─── Supplied records ───

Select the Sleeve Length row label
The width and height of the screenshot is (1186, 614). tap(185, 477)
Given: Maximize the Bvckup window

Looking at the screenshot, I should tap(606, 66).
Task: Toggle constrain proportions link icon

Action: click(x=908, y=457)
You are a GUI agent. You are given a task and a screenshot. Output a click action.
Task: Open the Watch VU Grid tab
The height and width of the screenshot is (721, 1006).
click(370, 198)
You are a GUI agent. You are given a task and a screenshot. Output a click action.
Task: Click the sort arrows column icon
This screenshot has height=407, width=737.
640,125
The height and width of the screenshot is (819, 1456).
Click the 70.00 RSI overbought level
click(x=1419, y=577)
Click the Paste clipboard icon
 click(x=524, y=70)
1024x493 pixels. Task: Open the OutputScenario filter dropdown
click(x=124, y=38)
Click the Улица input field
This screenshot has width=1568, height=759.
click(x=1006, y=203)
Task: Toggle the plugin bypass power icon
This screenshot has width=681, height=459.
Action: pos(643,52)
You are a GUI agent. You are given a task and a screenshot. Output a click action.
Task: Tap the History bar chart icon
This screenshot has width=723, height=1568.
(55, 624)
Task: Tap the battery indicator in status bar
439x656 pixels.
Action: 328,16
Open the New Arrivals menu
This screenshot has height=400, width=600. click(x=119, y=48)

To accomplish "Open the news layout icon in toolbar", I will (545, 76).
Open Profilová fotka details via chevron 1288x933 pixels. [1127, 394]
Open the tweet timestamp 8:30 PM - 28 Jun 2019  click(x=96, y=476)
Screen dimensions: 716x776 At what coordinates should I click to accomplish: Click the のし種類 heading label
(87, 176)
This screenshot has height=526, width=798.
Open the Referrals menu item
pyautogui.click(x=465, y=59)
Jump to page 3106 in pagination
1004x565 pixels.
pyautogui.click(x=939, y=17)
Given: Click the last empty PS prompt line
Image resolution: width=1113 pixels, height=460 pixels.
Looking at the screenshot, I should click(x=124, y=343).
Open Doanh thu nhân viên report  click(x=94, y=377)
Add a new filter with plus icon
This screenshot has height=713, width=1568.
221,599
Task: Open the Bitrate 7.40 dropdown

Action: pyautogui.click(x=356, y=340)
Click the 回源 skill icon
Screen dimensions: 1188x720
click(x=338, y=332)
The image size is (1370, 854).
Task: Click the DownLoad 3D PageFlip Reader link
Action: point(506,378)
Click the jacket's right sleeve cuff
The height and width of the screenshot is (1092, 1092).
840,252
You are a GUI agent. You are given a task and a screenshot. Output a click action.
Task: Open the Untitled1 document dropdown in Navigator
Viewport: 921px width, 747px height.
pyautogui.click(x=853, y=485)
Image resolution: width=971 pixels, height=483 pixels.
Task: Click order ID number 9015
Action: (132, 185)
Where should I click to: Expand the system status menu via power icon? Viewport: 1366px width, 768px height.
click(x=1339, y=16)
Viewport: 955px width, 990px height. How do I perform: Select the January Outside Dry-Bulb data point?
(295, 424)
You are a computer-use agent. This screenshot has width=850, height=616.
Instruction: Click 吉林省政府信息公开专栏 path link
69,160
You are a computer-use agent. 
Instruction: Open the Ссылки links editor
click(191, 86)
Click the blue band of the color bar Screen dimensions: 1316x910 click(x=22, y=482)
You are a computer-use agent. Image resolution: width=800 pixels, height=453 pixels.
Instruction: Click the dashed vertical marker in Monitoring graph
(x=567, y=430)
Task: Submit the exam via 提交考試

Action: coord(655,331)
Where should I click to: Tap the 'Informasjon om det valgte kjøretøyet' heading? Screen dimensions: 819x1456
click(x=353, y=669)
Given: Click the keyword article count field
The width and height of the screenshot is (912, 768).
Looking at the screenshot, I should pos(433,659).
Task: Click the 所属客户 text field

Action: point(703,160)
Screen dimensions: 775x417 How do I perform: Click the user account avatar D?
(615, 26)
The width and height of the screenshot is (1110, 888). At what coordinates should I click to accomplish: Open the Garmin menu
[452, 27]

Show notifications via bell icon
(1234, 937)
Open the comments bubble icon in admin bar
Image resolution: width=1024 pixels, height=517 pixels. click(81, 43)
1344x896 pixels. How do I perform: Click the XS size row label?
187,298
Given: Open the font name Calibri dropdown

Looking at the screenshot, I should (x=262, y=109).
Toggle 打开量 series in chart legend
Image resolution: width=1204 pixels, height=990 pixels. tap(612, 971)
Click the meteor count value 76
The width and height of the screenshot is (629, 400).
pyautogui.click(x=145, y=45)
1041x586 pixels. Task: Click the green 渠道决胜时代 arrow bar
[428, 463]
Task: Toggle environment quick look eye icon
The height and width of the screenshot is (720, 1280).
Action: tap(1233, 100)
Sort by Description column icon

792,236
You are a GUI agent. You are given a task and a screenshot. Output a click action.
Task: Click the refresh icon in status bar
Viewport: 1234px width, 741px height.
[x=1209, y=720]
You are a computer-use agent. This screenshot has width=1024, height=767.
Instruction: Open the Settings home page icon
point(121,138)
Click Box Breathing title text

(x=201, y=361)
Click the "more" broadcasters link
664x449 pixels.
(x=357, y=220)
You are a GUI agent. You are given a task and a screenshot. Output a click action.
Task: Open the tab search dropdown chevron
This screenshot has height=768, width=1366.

───

What you need to do
Repeat every line of the records above exactly.

Written answer
Select the Sleeve Length row label
The width and height of the screenshot is (1186, 614). tap(185, 477)
Given: Maximize the Bvckup window

Looking at the screenshot, I should tap(606, 66).
Task: Toggle constrain proportions link icon

Action: click(x=908, y=457)
You are a GUI agent. You are given a task and a screenshot. Output a click action.
Task: Open the Watch VU Grid tab
The height and width of the screenshot is (721, 1006).
click(370, 198)
You are a GUI agent. You are given a task and a screenshot. Output a click action.
Task: Click the sort arrows column icon
This screenshot has height=407, width=737.
640,125
The height and width of the screenshot is (819, 1456).
Click the 70.00 RSI overbought level
click(x=1419, y=577)
Click the Paste clipboard icon
 click(x=524, y=70)
1024x493 pixels. Task: Open the OutputScenario filter dropdown
click(x=124, y=38)
Click the Улица input field
This screenshot has width=1568, height=759.
click(x=1006, y=203)
Task: Toggle the plugin bypass power icon
This screenshot has width=681, height=459.
Action: pos(643,52)
You are a GUI agent. You are given a task and a screenshot. Output a click action.
Task: Tap the History bar chart icon
This screenshot has width=723, height=1568.
(55, 624)
Task: Tap the battery indicator in status bar
439x656 pixels.
Action: 328,16
Open the New Arrivals menu
This screenshot has height=400, width=600. click(x=119, y=48)

To accomplish "Open the news layout icon in toolbar", I will (545, 76).
Open Profilová fotka details via chevron 1288x933 pixels. [1127, 394]
Open the tweet timestamp 8:30 PM - 28 Jun 2019  click(x=96, y=476)
Screen dimensions: 716x776 At what coordinates should I click to accomplish: Click the のし種類 heading label
(87, 176)
This screenshot has height=526, width=798.
Open the Referrals menu item
pyautogui.click(x=465, y=59)
Jump to page 3106 in pagination
1004x565 pixels.
pyautogui.click(x=939, y=17)
Given: Click the last empty PS prompt line
Image resolution: width=1113 pixels, height=460 pixels.
Looking at the screenshot, I should click(x=124, y=343).
Open Doanh thu nhân viên report  click(x=94, y=377)
Add a new filter with plus icon
This screenshot has height=713, width=1568.
221,599
Task: Open the Bitrate 7.40 dropdown

Action: pyautogui.click(x=356, y=340)
Click the 回源 skill icon
Screen dimensions: 1188x720
click(x=338, y=332)
The image size is (1370, 854).
Task: Click the DownLoad 3D PageFlip Reader link
Action: point(506,378)
Click the jacket's right sleeve cuff
The height and width of the screenshot is (1092, 1092).
840,252
You are a GUI agent. You are given a task and a screenshot. Output a click action.
Task: Open the Untitled1 document dropdown in Navigator
Viewport: 921px width, 747px height.
pyautogui.click(x=853, y=485)
Image resolution: width=971 pixels, height=483 pixels.
Task: Click order ID number 9015
Action: (132, 185)
Where should I click to: Expand the system status menu via power icon? Viewport: 1366px width, 768px height.
click(x=1339, y=16)
Viewport: 955px width, 990px height. How do I perform: Select the January Outside Dry-Bulb data point?
(295, 424)
You are a computer-use agent. This screenshot has width=850, height=616.
Instruction: Click 吉林省政府信息公开专栏 path link
69,160
You are a computer-use agent. 
Instruction: Open the Ссылки links editor
click(191, 86)
Click the blue band of the color bar Screen dimensions: 1316x910 click(x=22, y=482)
You are a computer-use agent. Image resolution: width=800 pixels, height=453 pixels.
Instruction: Click the dashed vertical marker in Monitoring graph
(x=567, y=430)
Task: Submit the exam via 提交考試

Action: coord(655,331)
Where should I click to: Tap the 'Informasjon om det valgte kjøretøyet' heading? Screen dimensions: 819x1456
click(x=353, y=669)
Given: Click the keyword article count field
The width and height of the screenshot is (912, 768).
Looking at the screenshot, I should pos(433,659).
Task: Click the 所属客户 text field

Action: point(703,160)
Screen dimensions: 775x417 How do I perform: Click the user account avatar D?
(615, 26)
The width and height of the screenshot is (1110, 888). At what coordinates should I click to accomplish: Open the Garmin menu
[452, 27]

Show notifications via bell icon
(1234, 937)
Open the comments bubble icon in admin bar
Image resolution: width=1024 pixels, height=517 pixels. click(81, 43)
1344x896 pixels. How do I perform: Click the XS size row label?
187,298
Given: Open the font name Calibri dropdown

Looking at the screenshot, I should (x=262, y=109).
Toggle 打开量 series in chart legend
Image resolution: width=1204 pixels, height=990 pixels. tap(612, 971)
Click the meteor count value 76
The width and height of the screenshot is (629, 400).
pyautogui.click(x=145, y=45)
1041x586 pixels. Task: Click the green 渠道决胜时代 arrow bar
[428, 463]
Task: Toggle environment quick look eye icon
The height and width of the screenshot is (720, 1280).
Action: tap(1233, 100)
Sort by Description column icon

792,236
You are a GUI agent. You are given a task and a screenshot. Output a click action.
Task: Click the refresh icon in status bar
Viewport: 1234px width, 741px height.
[x=1209, y=720]
You are a computer-use agent. This screenshot has width=1024, height=767.
Instruction: Open the Settings home page icon
point(121,138)
Click Box Breathing title text

(x=201, y=361)
Click the "more" broadcasters link
664x449 pixels.
(x=357, y=220)
You are a GUI agent. You are given a task and a screenshot. Output a click action.
Task: Open the tab search dropdown chevron
This screenshot has height=768, width=1366.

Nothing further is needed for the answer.